__Brief__
The first line to keep is the one containing "Shop Moroccan Rugs by Material (896, 1076)"; restate it and all lines after it through the end of the material, word for word and nothing else.

__Stored data__
Start of Block

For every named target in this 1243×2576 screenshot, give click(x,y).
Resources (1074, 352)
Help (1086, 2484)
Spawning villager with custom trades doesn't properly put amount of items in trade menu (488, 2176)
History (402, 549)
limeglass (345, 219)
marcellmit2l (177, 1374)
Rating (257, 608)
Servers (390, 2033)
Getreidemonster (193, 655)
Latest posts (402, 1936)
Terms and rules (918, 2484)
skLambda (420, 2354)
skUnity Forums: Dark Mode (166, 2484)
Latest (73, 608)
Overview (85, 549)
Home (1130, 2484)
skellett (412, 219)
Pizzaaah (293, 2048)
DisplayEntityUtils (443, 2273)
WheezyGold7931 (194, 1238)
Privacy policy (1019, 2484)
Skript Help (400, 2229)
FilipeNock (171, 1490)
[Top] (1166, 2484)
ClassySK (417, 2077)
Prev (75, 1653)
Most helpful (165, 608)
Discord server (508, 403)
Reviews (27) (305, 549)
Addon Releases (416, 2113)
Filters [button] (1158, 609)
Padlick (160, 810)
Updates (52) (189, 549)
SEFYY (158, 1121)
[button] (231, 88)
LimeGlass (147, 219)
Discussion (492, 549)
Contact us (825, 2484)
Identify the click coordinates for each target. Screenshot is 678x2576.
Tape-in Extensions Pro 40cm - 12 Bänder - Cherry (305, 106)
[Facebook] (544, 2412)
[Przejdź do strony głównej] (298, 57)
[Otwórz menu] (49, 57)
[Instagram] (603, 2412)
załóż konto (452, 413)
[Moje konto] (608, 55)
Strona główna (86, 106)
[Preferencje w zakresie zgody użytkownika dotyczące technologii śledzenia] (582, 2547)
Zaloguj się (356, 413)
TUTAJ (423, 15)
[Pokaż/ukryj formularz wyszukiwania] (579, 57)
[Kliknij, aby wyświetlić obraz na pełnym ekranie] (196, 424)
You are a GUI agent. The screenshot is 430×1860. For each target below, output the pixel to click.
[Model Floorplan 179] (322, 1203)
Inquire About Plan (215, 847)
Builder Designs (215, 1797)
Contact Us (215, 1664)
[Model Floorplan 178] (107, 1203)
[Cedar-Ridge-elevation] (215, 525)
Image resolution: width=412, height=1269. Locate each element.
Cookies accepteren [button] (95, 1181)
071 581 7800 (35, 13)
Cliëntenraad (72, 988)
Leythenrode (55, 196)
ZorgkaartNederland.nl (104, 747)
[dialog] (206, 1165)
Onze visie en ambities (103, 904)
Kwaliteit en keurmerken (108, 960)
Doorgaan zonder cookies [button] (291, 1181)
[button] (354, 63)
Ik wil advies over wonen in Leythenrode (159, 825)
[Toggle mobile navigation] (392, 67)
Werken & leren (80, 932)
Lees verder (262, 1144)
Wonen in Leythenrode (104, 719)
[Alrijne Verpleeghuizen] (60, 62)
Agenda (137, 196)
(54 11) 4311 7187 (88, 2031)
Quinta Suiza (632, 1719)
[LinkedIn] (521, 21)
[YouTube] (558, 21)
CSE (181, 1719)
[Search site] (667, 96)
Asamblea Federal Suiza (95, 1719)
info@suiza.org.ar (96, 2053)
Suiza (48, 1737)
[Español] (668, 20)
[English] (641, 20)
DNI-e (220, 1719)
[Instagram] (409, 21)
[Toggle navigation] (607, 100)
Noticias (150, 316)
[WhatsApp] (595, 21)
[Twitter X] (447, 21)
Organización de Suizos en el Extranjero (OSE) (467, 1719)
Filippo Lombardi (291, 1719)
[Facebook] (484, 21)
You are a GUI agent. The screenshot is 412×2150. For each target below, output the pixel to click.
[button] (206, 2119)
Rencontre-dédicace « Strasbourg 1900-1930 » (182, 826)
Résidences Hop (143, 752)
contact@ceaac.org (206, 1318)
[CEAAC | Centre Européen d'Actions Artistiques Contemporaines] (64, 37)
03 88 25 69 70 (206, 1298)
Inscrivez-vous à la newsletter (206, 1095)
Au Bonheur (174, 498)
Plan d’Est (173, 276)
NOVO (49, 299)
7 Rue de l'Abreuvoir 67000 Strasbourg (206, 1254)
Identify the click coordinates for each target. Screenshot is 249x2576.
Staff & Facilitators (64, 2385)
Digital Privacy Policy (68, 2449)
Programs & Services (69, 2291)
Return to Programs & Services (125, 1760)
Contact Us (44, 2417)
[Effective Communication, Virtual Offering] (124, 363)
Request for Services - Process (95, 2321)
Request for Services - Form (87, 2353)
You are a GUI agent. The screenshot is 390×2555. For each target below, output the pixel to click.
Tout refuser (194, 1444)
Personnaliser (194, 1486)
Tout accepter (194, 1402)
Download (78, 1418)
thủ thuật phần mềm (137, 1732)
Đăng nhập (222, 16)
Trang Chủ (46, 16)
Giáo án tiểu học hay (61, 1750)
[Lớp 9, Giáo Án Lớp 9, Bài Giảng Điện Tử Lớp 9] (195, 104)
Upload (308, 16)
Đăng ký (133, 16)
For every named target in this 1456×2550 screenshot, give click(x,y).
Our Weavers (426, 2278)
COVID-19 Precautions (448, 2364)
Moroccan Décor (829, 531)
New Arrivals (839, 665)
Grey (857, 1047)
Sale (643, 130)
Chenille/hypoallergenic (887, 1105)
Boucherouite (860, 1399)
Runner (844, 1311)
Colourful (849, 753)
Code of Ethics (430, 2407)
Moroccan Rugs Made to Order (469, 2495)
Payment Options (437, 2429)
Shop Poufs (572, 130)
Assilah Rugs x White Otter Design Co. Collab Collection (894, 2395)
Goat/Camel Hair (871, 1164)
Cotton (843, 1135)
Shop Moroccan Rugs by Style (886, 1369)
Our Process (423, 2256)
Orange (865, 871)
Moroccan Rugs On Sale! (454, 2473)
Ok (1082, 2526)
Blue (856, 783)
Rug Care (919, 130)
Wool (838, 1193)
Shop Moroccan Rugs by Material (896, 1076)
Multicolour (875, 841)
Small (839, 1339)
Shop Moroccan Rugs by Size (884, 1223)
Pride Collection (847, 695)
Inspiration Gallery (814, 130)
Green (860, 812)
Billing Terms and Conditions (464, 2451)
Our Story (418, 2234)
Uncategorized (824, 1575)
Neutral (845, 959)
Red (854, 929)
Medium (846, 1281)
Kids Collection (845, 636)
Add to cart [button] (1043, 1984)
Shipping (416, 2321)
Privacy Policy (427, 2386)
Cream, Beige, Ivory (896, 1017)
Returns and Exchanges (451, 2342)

End of Block

__Answer to this task__
Shop Moroccan Rugs by Material (896, 1076)
Multicolour (875, 841)
Small (839, 1339)
Shop Moroccan Rugs by Size (884, 1223)
Pride Collection (847, 695)
Inspiration Gallery (814, 130)
Green (860, 812)
Billing Terms and Conditions (464, 2451)
Our Story (418, 2234)
Uncategorized (824, 1575)
Neutral (845, 959)
Red (854, 929)
Medium (846, 1281)
Kids Collection (845, 636)
Add to cart [button] (1043, 1984)
Shipping (416, 2321)
Privacy Policy (427, 2386)
Cream, Beige, Ivory (896, 1017)
Returns and Exchanges (451, 2342)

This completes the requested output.